And why are some vacancies labeled emergencies?

We learned that the administrative office of the federal court system designates vacated district judgeships as emergencies if the associated district court has a hefty workload and/or if the vacancy has lasted a while. Each district’s "weighted caseload" is devised by statisticians who assign values to different types of cases. A July 1999 footnote posted on the federal courts’ website says the weights account for differences in the time required for judges to resolve various types of civil and criminal actions. "Rather than counting each case as a single case, weights are applied based on the nature of cases. For example, cases involving a defaulted student loan are counted as 0.031 for each case and patent cases are counted as 1.9 cases. The criminal weights are applied on a per-defendant basis."  

According to the "Judicial Emergencies" web page, a vacant district judgeship is an emergency if that district’s weighted caseload exceeds 600 per judgeship or if the post has been open more than 18 months and the district’s weighted caseload is between 430 to 600 per judgeship.
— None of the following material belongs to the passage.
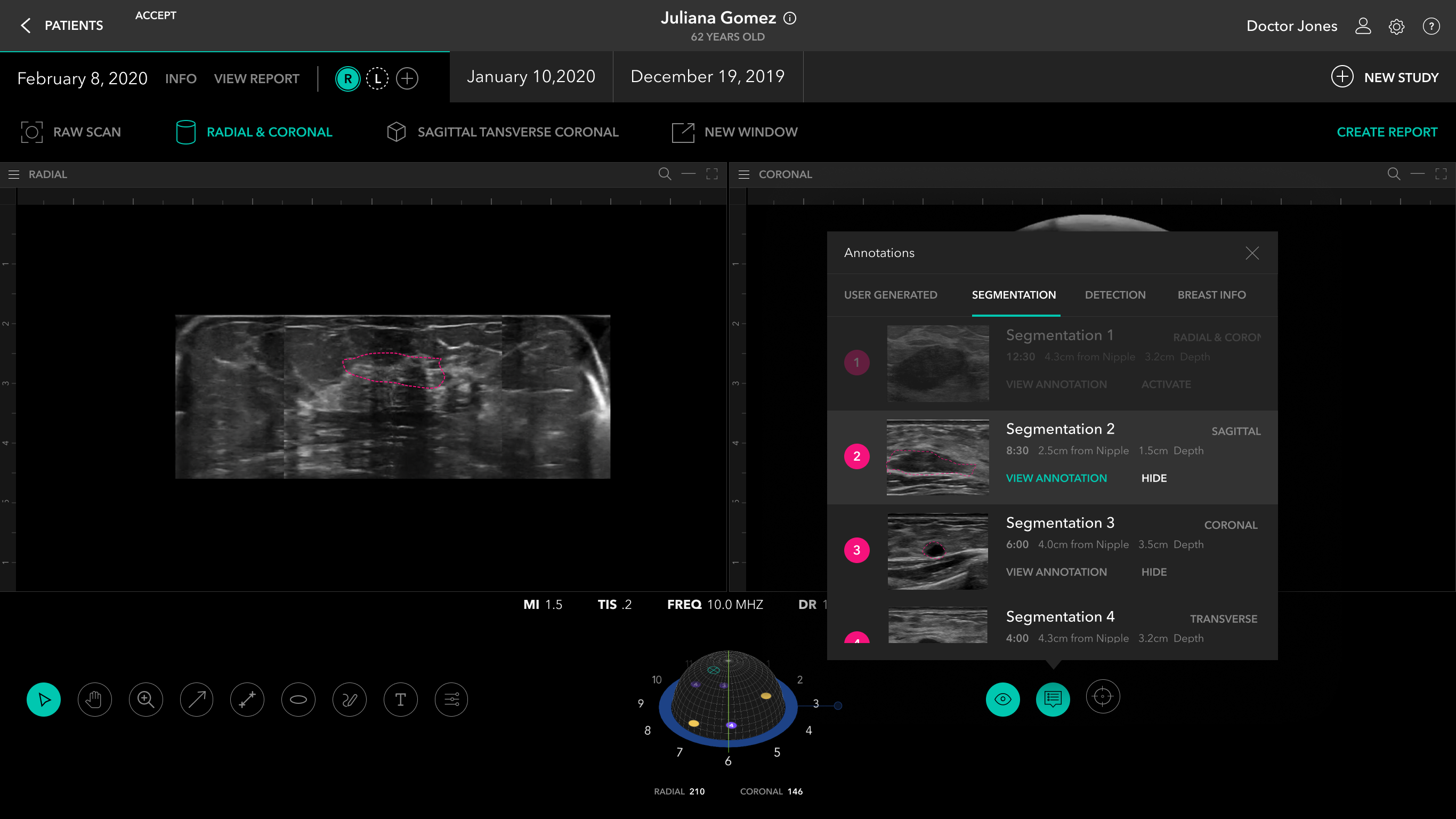The image size is (1456, 819).
Task: Select the ellipse drawing tool
Action: click(298, 700)
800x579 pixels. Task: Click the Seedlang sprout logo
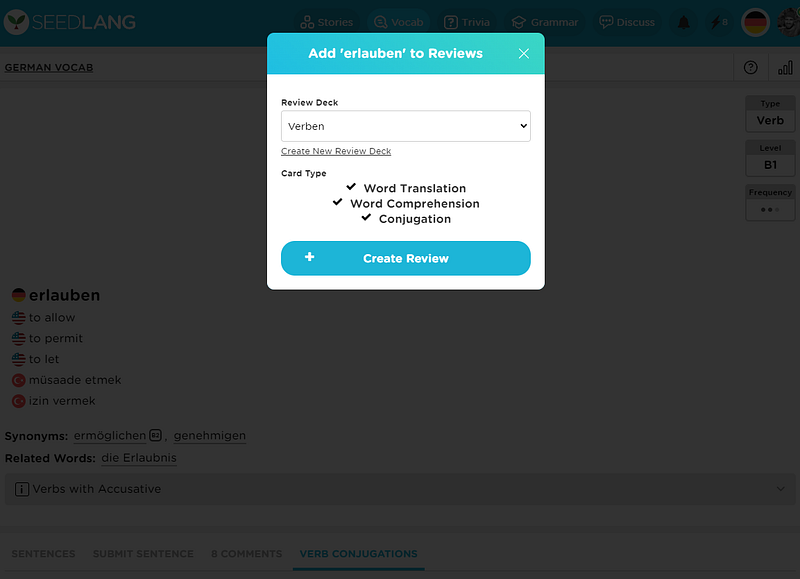(x=16, y=22)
Alternatively, a vacancy is an emergency in a court with more than one authorized judgeship and only one active judge.

Nationally in the year that ended Sept. 30, 2011, 509 was the average weighted caseload per federal district judgeship, up from 490 in 2010, 480 in 2008 and 472 in 2007.

The federal courts’ website showed that the five emergency Texas vacancies had weighted caseloads ranging from 725 to 806. Those vacancies were created by one judge retiring and four judges shifting to "senior status," a type of semi-retirement where judges usually assume a reduced caseload.

The court system’s web pages confirmed that as of mid-February 2012, Texas had more "emergency" federal judicial district court vacancies than any other state. Illinois was next with three emergency vacancies.

Yet New York, which had one emergency vacancy, had the most judicial vacancies overall, eight, according to the court system’s breakdown of current openings. Pennsylvania ranked second, with six, followed by Texas and California, at five each.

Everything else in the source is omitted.